Can you rewrite the lines below, swapping every "Viewport" for "Window" and leaving the rest untouched?

::: PROVIDED DATA :::

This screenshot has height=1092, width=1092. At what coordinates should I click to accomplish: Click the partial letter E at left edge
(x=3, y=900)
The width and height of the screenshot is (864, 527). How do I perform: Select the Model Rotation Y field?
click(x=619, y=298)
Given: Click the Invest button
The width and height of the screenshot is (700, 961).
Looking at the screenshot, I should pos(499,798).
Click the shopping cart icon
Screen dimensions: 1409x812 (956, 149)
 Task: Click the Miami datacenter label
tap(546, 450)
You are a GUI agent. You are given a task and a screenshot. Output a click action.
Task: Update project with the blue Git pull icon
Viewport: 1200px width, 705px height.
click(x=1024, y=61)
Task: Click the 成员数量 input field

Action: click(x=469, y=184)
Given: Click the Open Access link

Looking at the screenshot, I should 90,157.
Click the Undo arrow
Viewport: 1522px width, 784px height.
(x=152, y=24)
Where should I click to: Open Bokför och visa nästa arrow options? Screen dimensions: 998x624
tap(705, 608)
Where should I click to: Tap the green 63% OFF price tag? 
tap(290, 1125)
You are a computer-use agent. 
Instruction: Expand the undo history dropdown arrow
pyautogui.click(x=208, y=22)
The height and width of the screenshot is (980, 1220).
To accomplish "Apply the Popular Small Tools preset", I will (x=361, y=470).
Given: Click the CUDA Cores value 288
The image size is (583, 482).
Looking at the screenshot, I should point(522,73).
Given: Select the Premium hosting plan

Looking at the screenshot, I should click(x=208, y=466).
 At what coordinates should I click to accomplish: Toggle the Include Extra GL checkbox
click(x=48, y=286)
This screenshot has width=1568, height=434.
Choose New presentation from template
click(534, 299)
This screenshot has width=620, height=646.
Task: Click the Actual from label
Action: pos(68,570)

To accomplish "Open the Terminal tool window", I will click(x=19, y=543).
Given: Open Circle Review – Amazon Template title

:::

SOLUTION BELOW:
This screenshot has height=1092, width=1092. At what coordinates should I click to accomplish: Click the partial letter E at left edge
(x=3, y=900)
The width and height of the screenshot is (864, 527). How do I perform: Select the Model Rotation Y field?
click(x=619, y=298)
Given: Click the Invest button
The width and height of the screenshot is (700, 961).
Looking at the screenshot, I should pos(499,798).
Click the shopping cart icon
Screen dimensions: 1409x812 (956, 149)
 Task: Click the Miami datacenter label
tap(546, 450)
You are a GUI agent. You are given a task and a screenshot. Output a click action.
Task: Update project with the blue Git pull icon
Window: 1200px width, 705px height.
click(x=1024, y=61)
Task: Click the 成员数量 input field

Action: click(x=469, y=184)
Given: Click the Open Access link

Looking at the screenshot, I should 90,157.
Click the Undo arrow
Window: 1522px width, 784px height.
(x=152, y=24)
Where should I click to: Open Bokför och visa nästa arrow options? Screen dimensions: 998x624
tap(705, 608)
Where should I click to: Tap the green 63% OFF price tag? 
tap(290, 1125)
You are a computer-use agent. 
Instruction: Expand the undo history dropdown arrow
pyautogui.click(x=208, y=22)
The height and width of the screenshot is (980, 1220).
To accomplish "Apply the Popular Small Tools preset", I will (x=361, y=470).
Given: Click the CUDA Cores value 288
The image size is (583, 482).
Looking at the screenshot, I should point(522,73).
Given: Select the Premium hosting plan

Looking at the screenshot, I should click(x=208, y=466).
 At what coordinates should I click to accomplish: Toggle the Include Extra GL checkbox
click(x=48, y=286)
This screenshot has width=1568, height=434.
Choose New presentation from template
click(534, 299)
This screenshot has width=620, height=646.
Task: Click the Actual from label
Action: pos(68,570)

To accomplish "Open the Terminal tool window", I will click(x=19, y=543).
Given: Open Circle Review – Amazon Template title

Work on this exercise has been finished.